Pick every line out of the entries below that holds the string "agent", and report them.

→ **Provided material**:
•••
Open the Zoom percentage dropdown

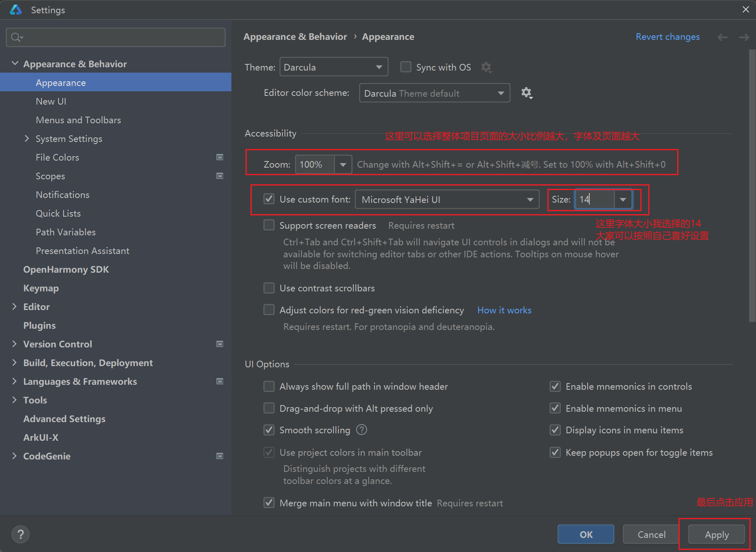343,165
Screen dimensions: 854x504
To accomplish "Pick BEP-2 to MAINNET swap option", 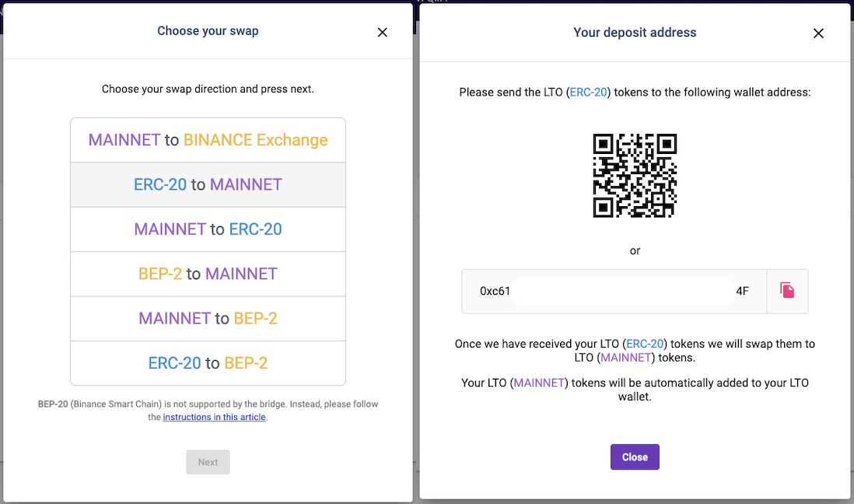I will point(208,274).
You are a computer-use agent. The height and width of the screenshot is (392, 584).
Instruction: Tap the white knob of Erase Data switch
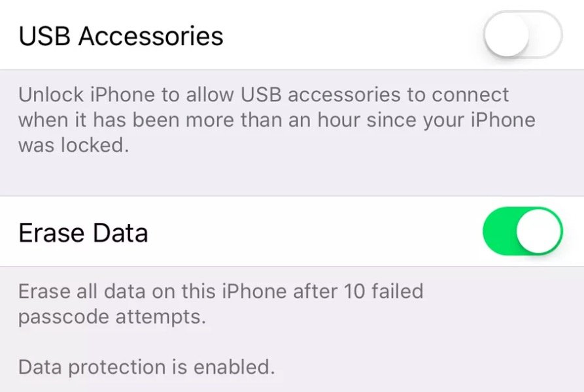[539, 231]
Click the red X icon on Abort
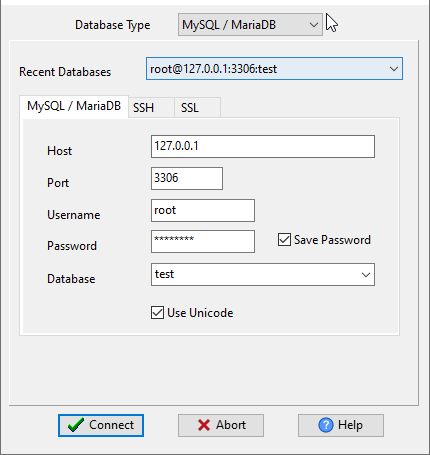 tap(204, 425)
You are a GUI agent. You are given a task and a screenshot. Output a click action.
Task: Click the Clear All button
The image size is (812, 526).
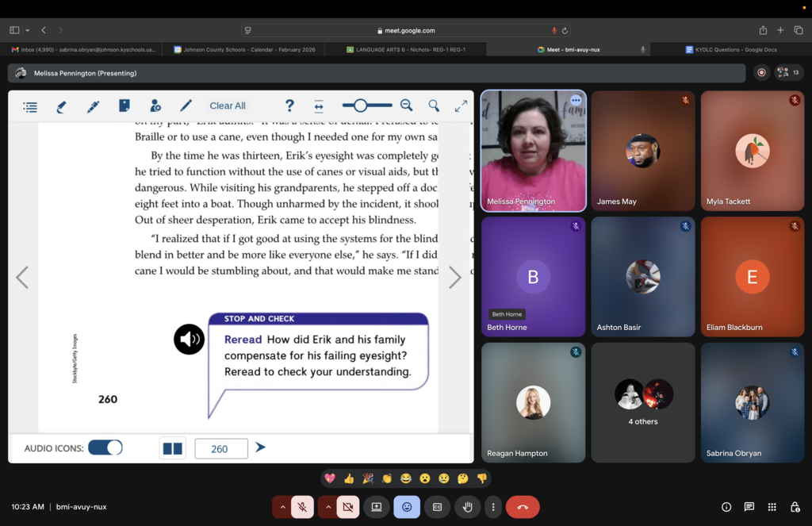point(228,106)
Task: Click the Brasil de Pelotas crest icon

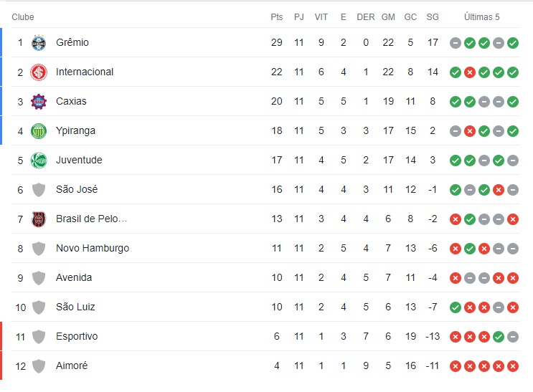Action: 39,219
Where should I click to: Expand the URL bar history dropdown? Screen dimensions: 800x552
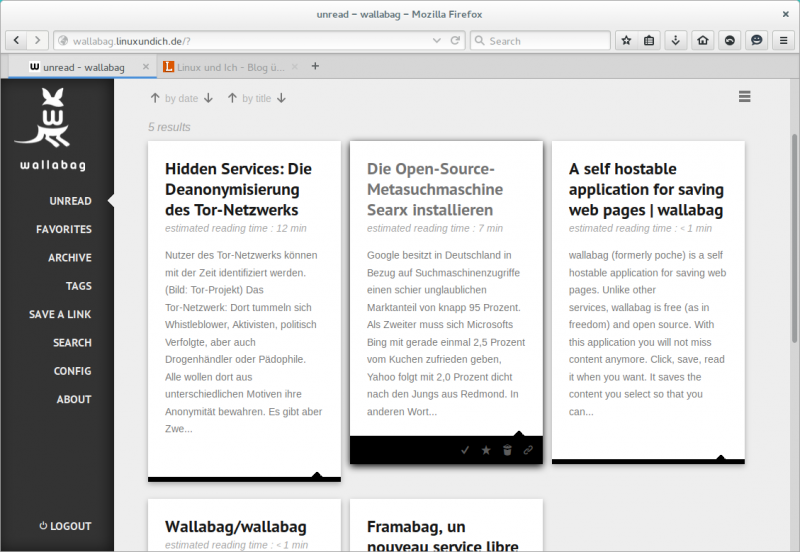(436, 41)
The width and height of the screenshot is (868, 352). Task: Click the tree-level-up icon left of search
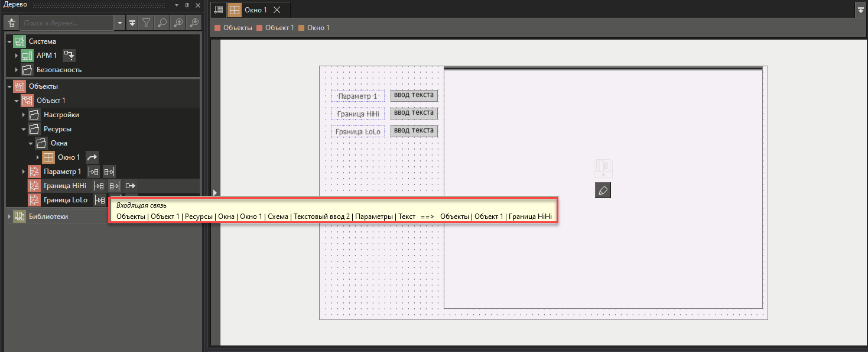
•••
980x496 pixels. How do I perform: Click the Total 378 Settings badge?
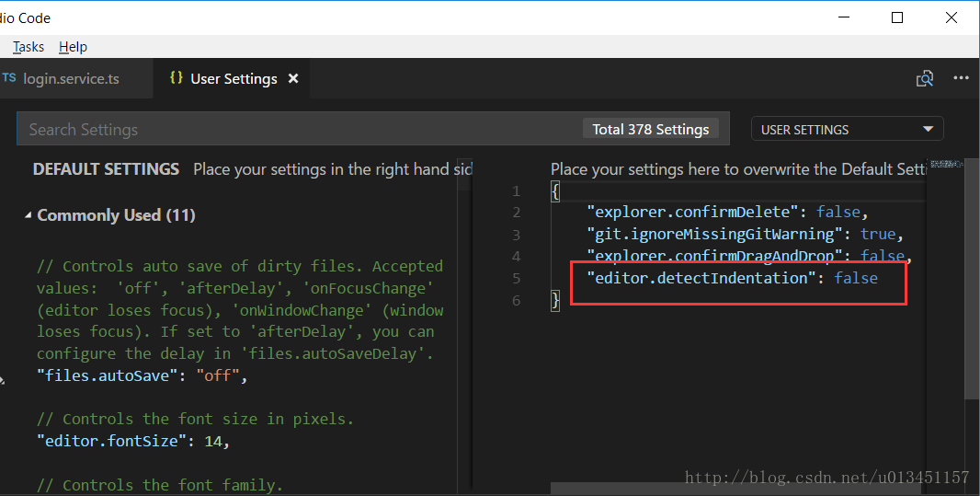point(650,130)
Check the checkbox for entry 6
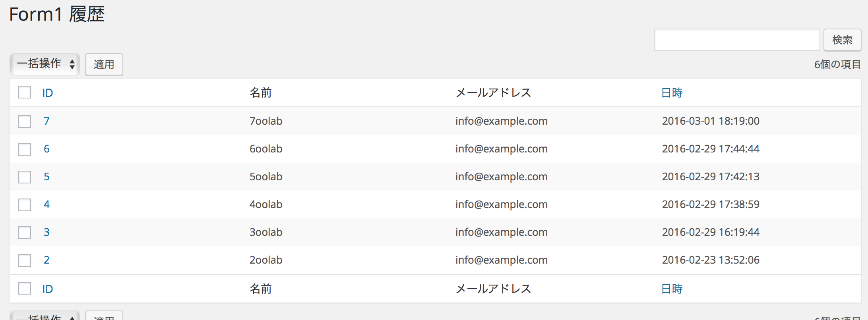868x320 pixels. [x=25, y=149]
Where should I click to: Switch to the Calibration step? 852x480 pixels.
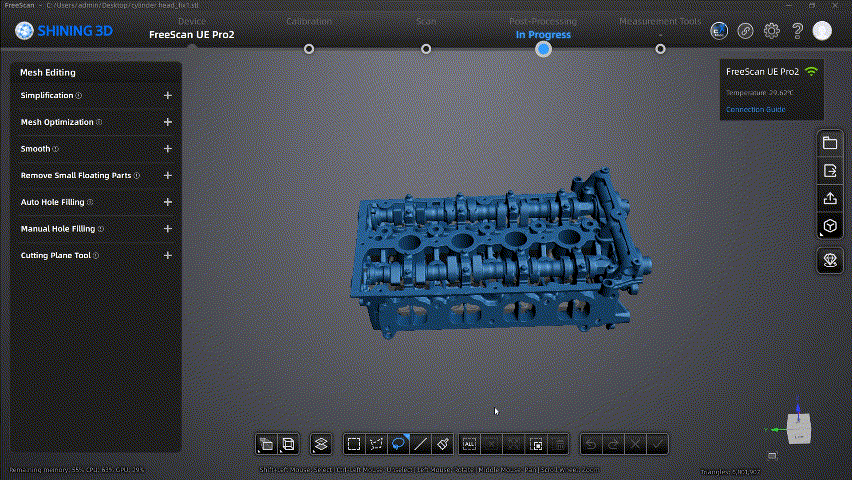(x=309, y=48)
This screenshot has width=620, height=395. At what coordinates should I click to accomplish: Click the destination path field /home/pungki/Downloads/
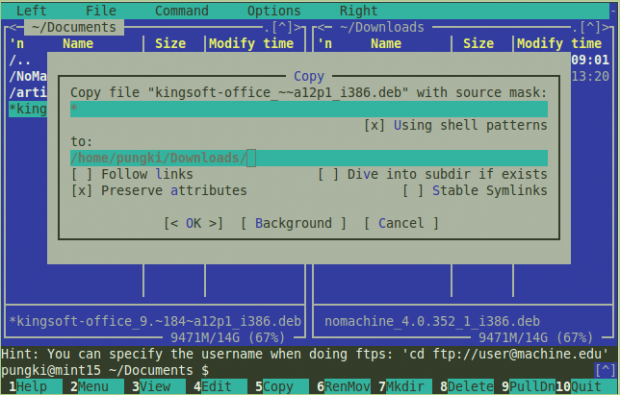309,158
•••
→ **Answer to the problem**:
You are a computer-use agent. The height and width of the screenshot is (392, 584).
You are a GUI agent. You are given a task and a screenshot. Output a click action.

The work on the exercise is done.